──────── Data provided ────────
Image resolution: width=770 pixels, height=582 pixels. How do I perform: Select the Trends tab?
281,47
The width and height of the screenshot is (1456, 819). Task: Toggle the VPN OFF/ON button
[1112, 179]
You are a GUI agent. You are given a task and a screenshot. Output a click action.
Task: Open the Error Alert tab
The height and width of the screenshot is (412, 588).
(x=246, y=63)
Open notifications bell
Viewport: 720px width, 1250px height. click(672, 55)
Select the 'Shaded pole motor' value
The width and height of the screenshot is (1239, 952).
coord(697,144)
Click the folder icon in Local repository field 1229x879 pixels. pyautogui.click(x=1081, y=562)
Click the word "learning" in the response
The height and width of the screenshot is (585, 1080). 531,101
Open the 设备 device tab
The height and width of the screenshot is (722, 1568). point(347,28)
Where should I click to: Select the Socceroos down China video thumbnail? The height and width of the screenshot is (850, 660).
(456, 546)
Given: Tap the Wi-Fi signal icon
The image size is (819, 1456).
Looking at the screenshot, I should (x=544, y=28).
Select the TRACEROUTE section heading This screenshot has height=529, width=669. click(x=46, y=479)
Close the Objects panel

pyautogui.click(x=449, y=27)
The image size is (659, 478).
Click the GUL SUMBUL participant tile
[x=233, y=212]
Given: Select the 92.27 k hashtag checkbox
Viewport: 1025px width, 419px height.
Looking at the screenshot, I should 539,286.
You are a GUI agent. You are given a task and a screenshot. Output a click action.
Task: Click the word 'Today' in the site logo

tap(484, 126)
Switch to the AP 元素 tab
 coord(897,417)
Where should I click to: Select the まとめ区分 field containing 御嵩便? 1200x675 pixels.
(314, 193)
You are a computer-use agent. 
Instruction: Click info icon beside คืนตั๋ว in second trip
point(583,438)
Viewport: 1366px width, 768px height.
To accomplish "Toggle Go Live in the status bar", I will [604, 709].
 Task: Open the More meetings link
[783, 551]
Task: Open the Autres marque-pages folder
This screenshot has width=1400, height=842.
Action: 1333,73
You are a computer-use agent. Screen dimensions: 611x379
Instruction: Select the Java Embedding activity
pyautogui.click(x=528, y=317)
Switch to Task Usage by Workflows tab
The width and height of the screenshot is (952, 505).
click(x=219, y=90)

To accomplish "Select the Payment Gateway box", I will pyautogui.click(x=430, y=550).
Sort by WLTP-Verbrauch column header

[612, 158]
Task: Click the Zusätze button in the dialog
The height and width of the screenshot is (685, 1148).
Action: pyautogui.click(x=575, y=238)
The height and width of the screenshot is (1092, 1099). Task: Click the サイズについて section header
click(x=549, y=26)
────────
# Work to be completed
Copy each line from the entries above that has the word "computer" in it.

# Solution to the problem
You are a computer-use agent. 
You are a computer-use agent. Screen dimensions: 611x379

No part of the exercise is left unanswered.